OH! And I got a box today from America, box 1 of 2, containing, among other things, maple syrup, cumin, vanilla, and a copy of Ender’s Game for my host brother. If you’ve ever read Orson Scott Card, raise your hand. If you can name the song that references EG in the title, bonus points.



one of those people
September 17, 2007, 7:03 am
Filed under: how we roll, music, old stuff, pipe dreams, Pop-Song

My new MacBook will be on its way to Jeju-do very, very soon. I’ve come to peace with it. My father, he has deep-rooted, principled objections to Apple Computers Inc., and I understand them; anyone can make a PC or a PC part or a PC program, but if you want something for an Apple, well, you have to go through Apple. But I’m really, really excited. It’s like a toy. Have you seen iLife ‘08?

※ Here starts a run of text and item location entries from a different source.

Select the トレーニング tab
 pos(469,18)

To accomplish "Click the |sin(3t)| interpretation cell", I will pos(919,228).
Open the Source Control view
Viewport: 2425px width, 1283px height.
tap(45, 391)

Today I taught my kids the word for “flood” (hmm), ate a yogurt popsicle, and had one new boy show up to choir and two girls quit. Cool, whatever, we didn’t want you anyway. I also saw the student body president being a jackass in the special ed classroom – it appears that all student body presidents everywhere are alike – and told ACT that I’m down for yoga and pottery classes. I really want to take up cello again too, but they’re telling me that a used one costs around $400, so I have to think about it. I think I need some extracurriculars, though. I’m ready to do more on my own, to get more involved in this city, to be less reliant on others. And in that spirit, even though I don’t really feel like it, I’m going to go walk around Hwabuk and see what I can see.